Becoming a full stack developer requires hours upon hours of learning, skill development and experience on the field. To transform from a complete beginner to an experienced professional takes time and effort but most of all, it takes clever self-management and quite a few tips and tricks.

While there’s no rulebook to becoming a full stack developer, there are a few best practices that function as a roadmap to success in the career.

Gain certifications through a full stack developer course

For a full stack developer, a full portfolio is always a good sign, as is a collection of certificates. This is because the field in itself is growing, which means that full stack developers are expected to keep abreast of all new technological advancements that affect their field, however big or small A good way to do this is by enrolling in a full stack developer course or two, where the curriculum is thorough and as focused on practical learning as it is on theory. A branded certificate, endorsed by industry leaders if possible, will go a long way in securing a rewarding job as a full stack developer.

Have a solid foundation rooted in the basics

The primary ammunition in any full stack developer’s arsenal is their knowledge and understanding of the basic technologies and programming languages. Full stack is usually spread across three layers– presentation, logic and database– and each layer has its own programming language and technology. Good full stack developers are well-versed in these technologies so much so that they can call upon this knowledge during any problem or trouble-shooting situation. Since with newer projects, there will always be a lot of ground to cover and new problems to face, a foundation rooted in the basics of the trade will serve in your toolkit for years to come.
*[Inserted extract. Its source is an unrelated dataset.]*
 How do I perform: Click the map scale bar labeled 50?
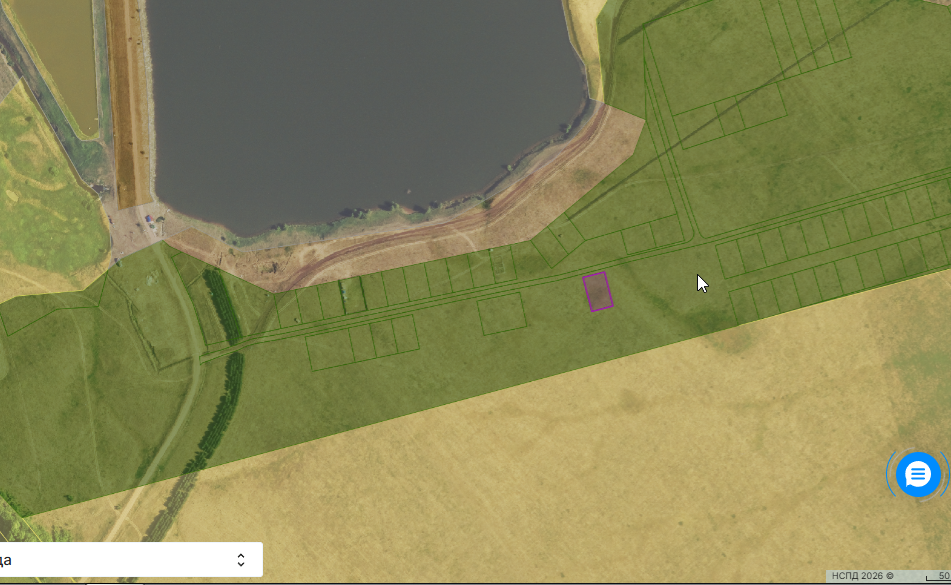point(938,576)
Master one or two of the core technologies

As more and more projects come their way, full stack developers will inevitably realise that there is so much more to learn than they can master. To avoid the slump that may come with this, and to avoid biting off more than you can chew, consider really throwing yourself into one or two of these full stack technologies. You can go as niche or as general as you prefer, but a good place to start is by mastering a tool or language that your clients or organisation prefers within the front-end layer (HTML, JavaScript) or the back-end (Angular, React). With a base such as this, it becomes that much easier to branch out to other languages without sinking too deep.

Take on personal projects

The more experience a full stack developer gains, the more likely they are to be valuable to an organisation or a client. However, when already employed, it becomes difficult to pick and choose between projects or have them reach you at the opportune moment. Instead, consider building your own personal projects– this will help you introspect on your own skills and abilities, but also function as a playground within which you can safely make mistakes without costing a third party in time, effort or money. Since the fear of failure is minimal, you’re more likely to engage better with the tools and technologies as well as gain an understanding of how well you work at each stage, making you all the more valuable to external parties.

Chat with the experts

If you know someone who is a dab hand at what you aim to learn, consider approaching them for a chat on how they reached where they are and how you can do so, too. This is invaluable information because it comes of understanding and practice, rather than a book of theory or stringent frameworks at a workplace. If this expert isn’t someone you know, but a public figure, consider immersing yourself in all the content they’ve produced, to understand how they do what they do. This could be through reading their books, researching on their use cases, even attending conferences where they’re a speaker or a focal point. This will enable you to also interact with like-minded people, opening up more opportunities for collaborations and networking.

The journey to becoming a full stack developer may look mammoth and challenging at the start, but by adopting these practices, you’re more likely to find your niche and flourish as a professional!